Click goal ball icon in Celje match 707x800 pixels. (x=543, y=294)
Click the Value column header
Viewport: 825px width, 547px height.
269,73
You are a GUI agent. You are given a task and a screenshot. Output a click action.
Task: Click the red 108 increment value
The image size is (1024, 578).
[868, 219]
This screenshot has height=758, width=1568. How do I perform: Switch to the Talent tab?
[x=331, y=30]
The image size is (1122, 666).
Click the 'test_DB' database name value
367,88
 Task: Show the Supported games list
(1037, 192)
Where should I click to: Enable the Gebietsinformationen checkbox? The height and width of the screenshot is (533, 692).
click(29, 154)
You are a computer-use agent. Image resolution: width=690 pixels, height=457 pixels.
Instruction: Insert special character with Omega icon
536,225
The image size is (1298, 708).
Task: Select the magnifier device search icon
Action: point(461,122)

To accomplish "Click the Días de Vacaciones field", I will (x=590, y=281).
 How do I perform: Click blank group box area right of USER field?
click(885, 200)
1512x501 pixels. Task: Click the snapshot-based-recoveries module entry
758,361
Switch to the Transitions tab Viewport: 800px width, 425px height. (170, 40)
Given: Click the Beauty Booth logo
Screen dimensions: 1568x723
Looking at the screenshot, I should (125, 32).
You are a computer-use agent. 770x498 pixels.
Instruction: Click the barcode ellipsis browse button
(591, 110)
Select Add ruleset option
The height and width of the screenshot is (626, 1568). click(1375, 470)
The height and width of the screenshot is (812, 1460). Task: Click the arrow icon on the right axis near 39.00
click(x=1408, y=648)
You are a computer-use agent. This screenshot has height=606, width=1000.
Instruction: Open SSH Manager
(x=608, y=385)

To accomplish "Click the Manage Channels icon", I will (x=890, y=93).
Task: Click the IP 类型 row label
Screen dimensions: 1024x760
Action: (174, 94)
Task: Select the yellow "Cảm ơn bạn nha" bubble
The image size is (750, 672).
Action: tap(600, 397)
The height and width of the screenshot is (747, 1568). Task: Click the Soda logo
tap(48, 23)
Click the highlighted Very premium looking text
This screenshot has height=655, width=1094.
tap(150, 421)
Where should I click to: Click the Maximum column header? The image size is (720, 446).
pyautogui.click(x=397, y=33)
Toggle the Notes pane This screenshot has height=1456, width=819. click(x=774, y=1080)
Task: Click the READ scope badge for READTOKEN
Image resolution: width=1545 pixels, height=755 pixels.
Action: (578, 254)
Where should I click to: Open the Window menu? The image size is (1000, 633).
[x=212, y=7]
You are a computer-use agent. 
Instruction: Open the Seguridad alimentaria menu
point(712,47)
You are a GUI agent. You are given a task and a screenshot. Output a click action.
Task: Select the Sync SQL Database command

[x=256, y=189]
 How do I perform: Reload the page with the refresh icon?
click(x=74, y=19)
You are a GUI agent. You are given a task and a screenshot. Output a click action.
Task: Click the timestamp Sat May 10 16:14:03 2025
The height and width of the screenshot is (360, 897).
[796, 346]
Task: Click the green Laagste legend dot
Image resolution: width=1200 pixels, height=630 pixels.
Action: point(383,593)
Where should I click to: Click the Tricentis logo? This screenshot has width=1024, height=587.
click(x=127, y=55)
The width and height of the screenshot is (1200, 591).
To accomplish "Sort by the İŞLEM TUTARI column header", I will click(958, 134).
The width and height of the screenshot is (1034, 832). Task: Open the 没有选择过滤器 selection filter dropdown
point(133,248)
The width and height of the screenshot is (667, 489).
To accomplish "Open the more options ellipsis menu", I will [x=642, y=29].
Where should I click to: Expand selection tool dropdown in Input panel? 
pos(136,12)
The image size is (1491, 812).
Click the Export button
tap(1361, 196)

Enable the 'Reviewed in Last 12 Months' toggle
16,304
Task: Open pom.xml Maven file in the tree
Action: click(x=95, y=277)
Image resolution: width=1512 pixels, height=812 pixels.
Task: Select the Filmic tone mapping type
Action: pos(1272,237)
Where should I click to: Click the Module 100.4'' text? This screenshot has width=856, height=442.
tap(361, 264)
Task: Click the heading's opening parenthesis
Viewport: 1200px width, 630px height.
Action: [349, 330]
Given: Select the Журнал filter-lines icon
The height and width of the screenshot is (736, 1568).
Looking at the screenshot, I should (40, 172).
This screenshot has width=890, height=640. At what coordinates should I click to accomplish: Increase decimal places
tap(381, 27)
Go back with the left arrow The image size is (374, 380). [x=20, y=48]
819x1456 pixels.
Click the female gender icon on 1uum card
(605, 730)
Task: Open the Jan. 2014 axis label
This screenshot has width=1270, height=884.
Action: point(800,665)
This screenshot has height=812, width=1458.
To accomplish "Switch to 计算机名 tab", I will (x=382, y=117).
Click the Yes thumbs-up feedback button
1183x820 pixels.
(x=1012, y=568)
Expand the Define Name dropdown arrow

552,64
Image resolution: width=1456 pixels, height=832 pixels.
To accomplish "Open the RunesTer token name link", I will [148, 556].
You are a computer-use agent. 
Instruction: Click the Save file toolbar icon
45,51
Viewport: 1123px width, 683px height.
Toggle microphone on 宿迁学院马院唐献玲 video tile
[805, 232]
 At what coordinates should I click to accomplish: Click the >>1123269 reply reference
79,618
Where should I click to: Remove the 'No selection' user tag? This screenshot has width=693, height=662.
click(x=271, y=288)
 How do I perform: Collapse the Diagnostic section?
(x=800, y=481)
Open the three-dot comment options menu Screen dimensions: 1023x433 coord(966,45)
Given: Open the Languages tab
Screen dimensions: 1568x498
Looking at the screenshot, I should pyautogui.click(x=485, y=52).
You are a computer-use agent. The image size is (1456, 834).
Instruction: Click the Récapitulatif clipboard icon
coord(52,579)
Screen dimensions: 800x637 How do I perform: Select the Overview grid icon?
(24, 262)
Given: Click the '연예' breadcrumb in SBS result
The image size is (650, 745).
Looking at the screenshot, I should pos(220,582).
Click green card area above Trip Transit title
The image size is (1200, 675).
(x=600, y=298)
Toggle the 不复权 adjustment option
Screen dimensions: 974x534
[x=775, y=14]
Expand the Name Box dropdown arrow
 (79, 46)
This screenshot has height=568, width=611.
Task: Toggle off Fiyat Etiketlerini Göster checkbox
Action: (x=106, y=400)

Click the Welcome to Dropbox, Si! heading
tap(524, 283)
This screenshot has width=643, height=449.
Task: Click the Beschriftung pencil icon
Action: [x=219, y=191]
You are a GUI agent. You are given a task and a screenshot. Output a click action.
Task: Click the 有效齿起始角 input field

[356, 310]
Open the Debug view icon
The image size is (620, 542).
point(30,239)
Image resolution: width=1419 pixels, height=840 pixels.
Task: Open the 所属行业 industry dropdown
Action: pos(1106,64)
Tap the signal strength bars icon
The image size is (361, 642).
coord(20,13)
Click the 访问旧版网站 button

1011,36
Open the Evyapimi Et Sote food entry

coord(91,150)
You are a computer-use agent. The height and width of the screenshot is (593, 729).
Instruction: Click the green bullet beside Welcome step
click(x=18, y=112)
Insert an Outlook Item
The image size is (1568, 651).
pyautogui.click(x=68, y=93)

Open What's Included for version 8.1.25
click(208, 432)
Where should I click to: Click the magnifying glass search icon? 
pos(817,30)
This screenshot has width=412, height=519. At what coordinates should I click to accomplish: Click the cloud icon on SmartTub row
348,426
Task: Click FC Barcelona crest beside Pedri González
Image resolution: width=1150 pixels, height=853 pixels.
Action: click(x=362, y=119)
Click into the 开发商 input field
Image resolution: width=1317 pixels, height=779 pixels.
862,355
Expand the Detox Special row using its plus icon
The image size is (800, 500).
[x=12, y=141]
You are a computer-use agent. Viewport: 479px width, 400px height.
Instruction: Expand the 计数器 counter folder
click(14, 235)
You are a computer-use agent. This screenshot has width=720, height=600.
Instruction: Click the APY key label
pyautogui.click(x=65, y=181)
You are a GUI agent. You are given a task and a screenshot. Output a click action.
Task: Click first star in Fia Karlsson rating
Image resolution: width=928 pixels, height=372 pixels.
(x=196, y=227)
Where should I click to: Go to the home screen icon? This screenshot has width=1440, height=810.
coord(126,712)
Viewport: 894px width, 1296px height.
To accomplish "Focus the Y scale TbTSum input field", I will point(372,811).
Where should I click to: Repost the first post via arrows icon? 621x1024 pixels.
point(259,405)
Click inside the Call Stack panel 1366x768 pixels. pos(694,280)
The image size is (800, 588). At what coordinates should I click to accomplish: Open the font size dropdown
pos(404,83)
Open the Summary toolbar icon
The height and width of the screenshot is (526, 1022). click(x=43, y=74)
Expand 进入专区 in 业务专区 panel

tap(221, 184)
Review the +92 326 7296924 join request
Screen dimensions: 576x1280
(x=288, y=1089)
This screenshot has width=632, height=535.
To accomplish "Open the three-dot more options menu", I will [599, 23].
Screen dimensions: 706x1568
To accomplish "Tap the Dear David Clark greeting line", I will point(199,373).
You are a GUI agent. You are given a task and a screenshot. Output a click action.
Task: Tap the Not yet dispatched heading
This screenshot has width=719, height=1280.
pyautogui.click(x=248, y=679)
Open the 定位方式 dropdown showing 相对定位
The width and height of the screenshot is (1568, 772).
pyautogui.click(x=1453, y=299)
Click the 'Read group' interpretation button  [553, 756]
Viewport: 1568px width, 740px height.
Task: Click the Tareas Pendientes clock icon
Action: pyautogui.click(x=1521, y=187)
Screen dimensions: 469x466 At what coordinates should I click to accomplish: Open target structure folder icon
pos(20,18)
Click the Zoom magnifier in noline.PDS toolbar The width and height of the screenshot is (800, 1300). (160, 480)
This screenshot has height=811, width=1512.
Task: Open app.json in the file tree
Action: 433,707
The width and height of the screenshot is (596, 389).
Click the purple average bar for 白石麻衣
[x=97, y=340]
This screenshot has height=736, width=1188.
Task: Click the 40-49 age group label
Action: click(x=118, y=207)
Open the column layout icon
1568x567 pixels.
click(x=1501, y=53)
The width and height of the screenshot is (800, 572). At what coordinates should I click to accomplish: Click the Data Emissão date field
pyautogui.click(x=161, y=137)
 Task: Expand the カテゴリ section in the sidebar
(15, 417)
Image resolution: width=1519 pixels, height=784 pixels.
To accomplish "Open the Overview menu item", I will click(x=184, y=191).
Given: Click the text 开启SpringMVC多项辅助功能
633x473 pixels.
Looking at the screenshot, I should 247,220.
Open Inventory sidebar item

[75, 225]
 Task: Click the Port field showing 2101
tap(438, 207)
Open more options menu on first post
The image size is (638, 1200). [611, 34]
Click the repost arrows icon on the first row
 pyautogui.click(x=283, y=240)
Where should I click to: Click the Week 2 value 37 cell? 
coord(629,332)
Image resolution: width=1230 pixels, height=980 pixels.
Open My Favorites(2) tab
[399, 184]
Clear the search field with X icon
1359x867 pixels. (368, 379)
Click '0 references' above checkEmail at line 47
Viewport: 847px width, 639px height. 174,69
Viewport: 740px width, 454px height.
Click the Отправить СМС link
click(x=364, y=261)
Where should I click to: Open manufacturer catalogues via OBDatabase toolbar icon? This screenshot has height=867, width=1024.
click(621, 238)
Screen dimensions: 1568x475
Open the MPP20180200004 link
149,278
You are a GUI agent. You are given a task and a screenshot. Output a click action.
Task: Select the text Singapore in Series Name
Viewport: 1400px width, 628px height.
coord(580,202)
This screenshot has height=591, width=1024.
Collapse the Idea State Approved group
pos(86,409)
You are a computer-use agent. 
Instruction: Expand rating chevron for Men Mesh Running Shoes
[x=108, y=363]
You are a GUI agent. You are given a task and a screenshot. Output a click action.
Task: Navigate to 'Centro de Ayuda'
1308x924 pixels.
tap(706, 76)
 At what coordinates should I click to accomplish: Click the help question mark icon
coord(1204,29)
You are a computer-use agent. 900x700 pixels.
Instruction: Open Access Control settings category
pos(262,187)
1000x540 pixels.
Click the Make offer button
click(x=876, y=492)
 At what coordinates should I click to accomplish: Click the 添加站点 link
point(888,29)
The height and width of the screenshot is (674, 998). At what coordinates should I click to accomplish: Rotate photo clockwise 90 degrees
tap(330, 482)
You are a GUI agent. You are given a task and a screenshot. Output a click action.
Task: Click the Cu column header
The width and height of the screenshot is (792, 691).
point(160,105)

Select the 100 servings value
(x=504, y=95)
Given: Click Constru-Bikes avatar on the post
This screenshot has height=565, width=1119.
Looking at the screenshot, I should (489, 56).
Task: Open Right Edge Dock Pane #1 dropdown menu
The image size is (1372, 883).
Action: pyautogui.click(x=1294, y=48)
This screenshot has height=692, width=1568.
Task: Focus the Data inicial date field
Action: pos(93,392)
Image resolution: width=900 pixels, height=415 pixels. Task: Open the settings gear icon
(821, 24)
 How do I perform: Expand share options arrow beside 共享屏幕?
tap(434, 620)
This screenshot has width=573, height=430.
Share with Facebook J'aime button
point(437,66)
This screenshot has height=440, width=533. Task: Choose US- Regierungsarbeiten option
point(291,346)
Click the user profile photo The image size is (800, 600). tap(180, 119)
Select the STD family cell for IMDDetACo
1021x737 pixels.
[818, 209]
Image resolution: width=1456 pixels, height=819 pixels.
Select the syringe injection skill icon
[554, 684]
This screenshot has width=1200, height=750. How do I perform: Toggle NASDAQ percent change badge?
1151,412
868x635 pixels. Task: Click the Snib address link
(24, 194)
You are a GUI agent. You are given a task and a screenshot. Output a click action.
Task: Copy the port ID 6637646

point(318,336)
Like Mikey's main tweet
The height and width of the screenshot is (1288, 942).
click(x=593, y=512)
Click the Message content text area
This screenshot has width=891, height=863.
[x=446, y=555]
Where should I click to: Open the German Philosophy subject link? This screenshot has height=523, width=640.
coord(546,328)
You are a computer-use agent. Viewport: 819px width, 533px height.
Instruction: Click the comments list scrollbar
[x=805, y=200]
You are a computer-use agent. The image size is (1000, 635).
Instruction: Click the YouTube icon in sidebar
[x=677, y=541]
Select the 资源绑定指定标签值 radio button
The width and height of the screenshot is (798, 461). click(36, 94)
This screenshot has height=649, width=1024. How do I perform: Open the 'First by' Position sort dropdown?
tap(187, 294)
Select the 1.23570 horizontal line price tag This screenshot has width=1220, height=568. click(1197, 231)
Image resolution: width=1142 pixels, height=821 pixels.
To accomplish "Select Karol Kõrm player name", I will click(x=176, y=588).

Instructions to follow — Copy exactly the stretch of data above from the line with "The width and height of the screenshot is (667, 489)." through the line with "This screenshot has height=812, width=1458.", and omit all other lines.

Solution to the exercise —
The width and height of the screenshot is (667, 489).
To accomplish "Open the more options ellipsis menu", I will [x=642, y=29].
Where should I click to: Expand selection tool dropdown in Input panel? 
pos(136,12)
The image size is (1491, 812).
Click the Export button
tap(1361, 196)

Enable the 'Reviewed in Last 12 Months' toggle
16,304
Task: Open pom.xml Maven file in the tree
Action: click(x=95, y=277)
Image resolution: width=1512 pixels, height=812 pixels.
Task: Select the Filmic tone mapping type
Action: pos(1272,237)
Where should I click to: Click the Module 100.4'' text? This screenshot has width=856, height=442.
tap(361, 264)
Task: Click the heading's opening parenthesis
Viewport: 1200px width, 630px height.
Action: [349, 330]
Given: Select the Журнал filter-lines icon
The height and width of the screenshot is (736, 1568).
Looking at the screenshot, I should (40, 172).
This screenshot has width=890, height=640. At what coordinates should I click to accomplish: Increase decimal places
tap(381, 27)
Go back with the left arrow The image size is (374, 380). [x=20, y=48]
819x1456 pixels.
Click the female gender icon on 1uum card
(605, 730)
Task: Open the Jan. 2014 axis label
This screenshot has width=1270, height=884.
Action: point(800,665)
This screenshot has height=812, width=1458.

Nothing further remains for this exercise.